Data provided.
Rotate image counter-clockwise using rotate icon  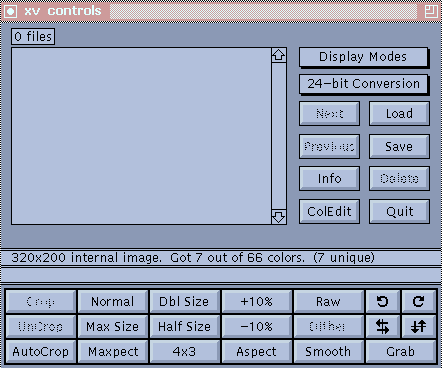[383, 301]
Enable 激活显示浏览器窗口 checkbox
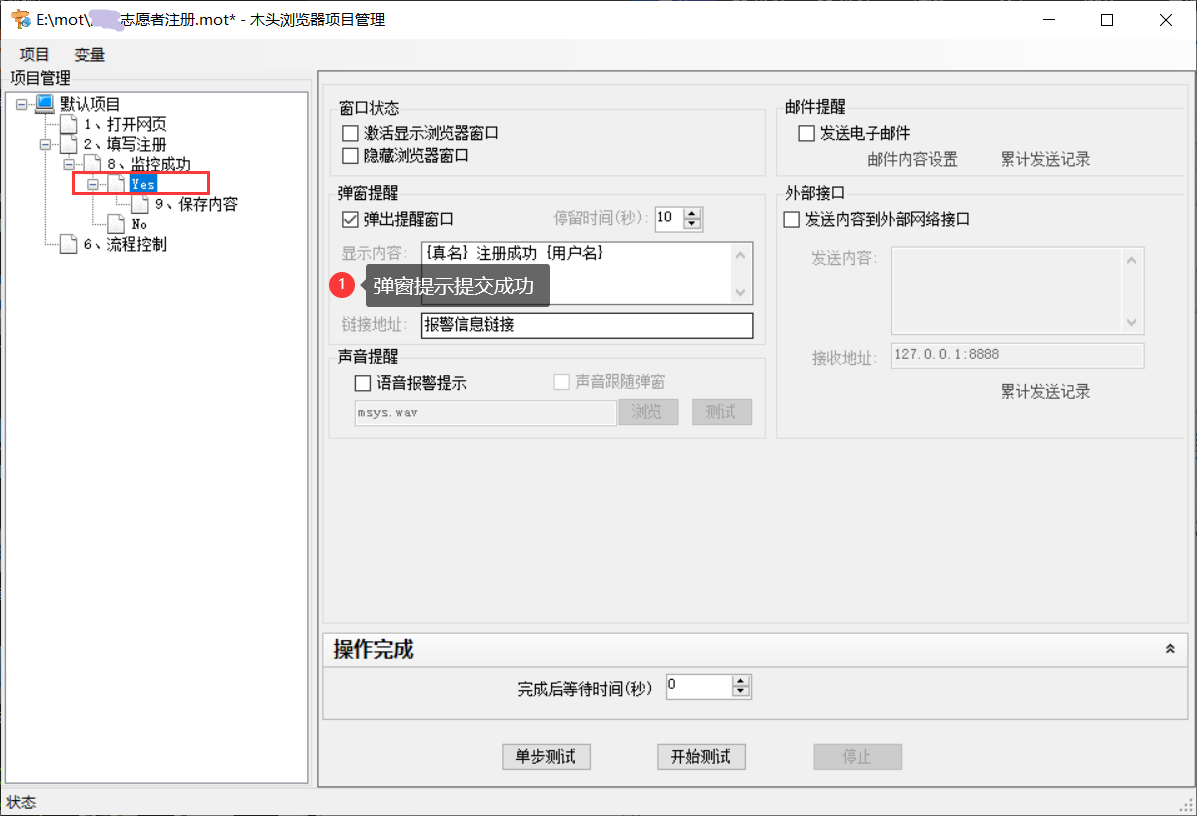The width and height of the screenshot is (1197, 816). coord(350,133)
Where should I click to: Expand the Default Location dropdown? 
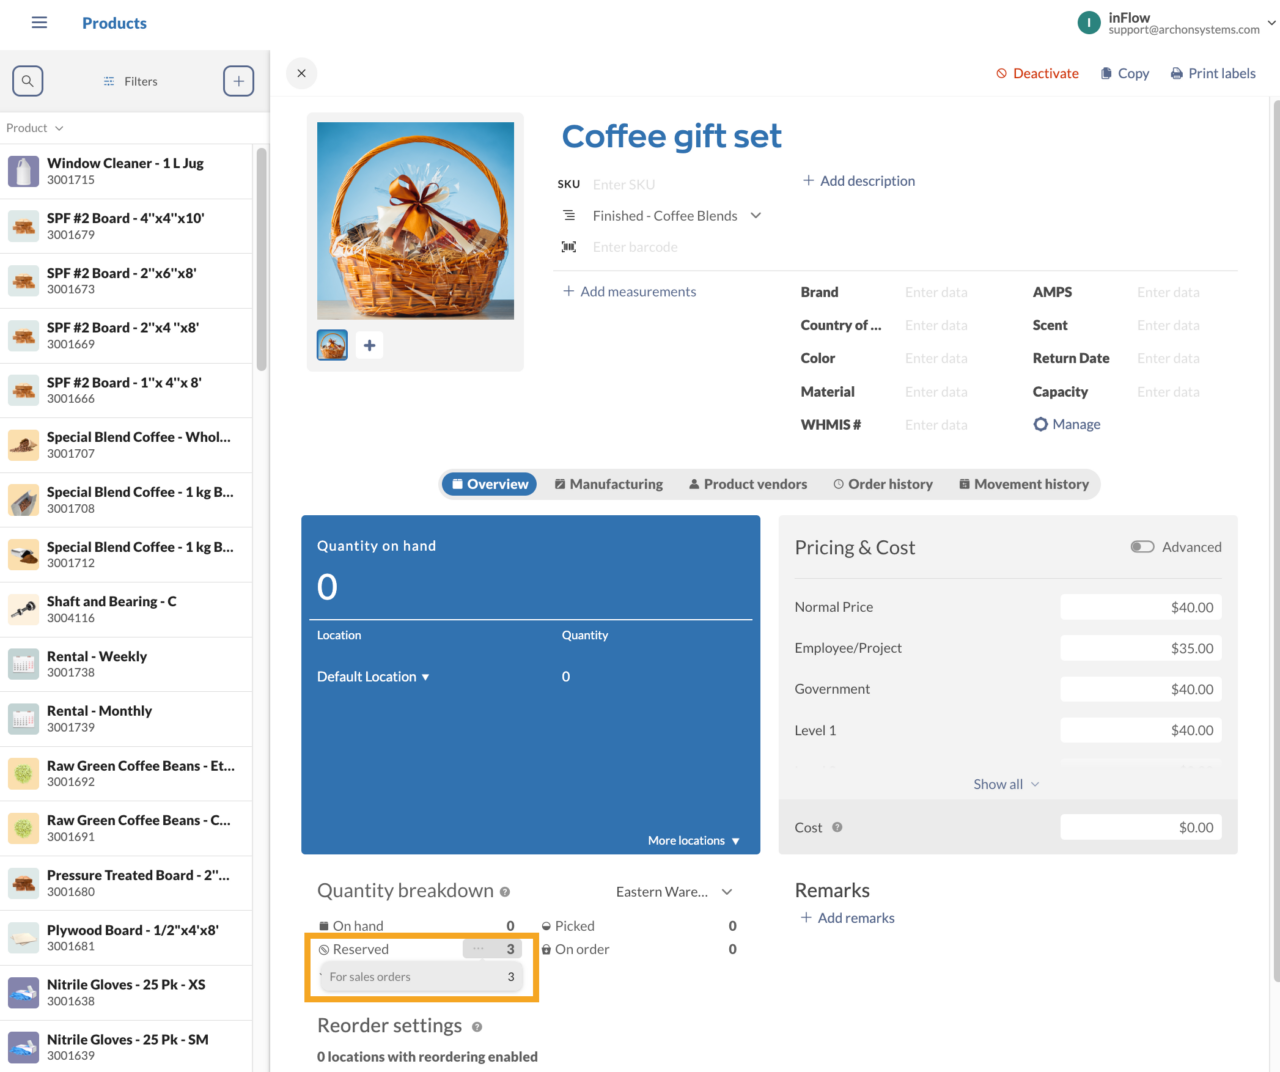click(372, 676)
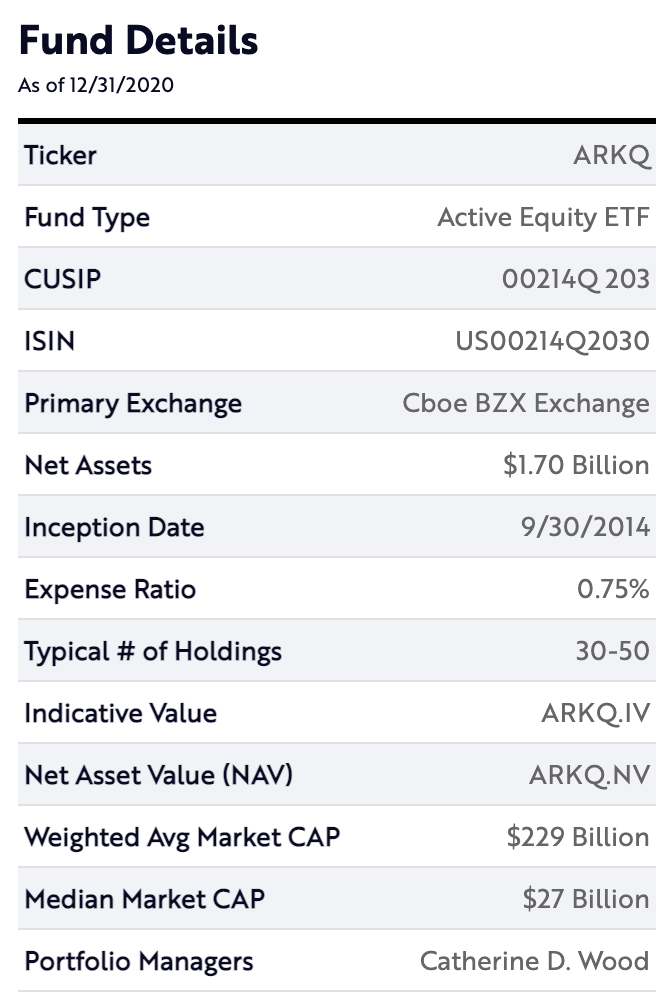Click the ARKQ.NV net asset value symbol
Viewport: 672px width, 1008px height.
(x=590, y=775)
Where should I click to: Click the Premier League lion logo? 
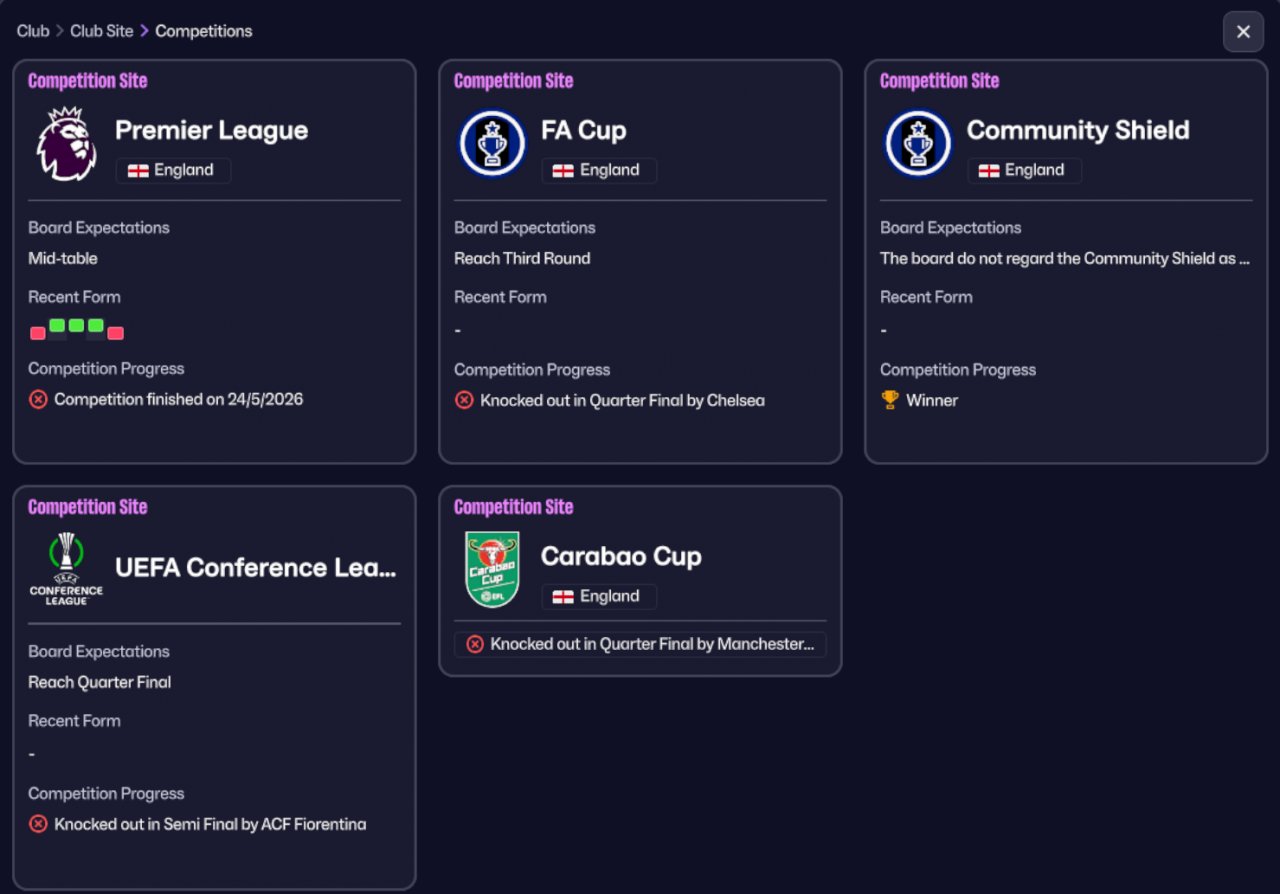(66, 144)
--
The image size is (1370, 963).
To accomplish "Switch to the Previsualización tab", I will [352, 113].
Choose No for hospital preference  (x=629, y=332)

Given exercise. Please convert the rows between the line holding "The image size is (1370, 963)." and the line holding "Choose No for", inclusive, into a numbered list with blank lines left out.

Result below.
1. The image size is (1370, 963).
2. To accomplish "Switch to the Previsualización tab", I will [352, 113].
3. Choose No for hospital preference  (x=629, y=332)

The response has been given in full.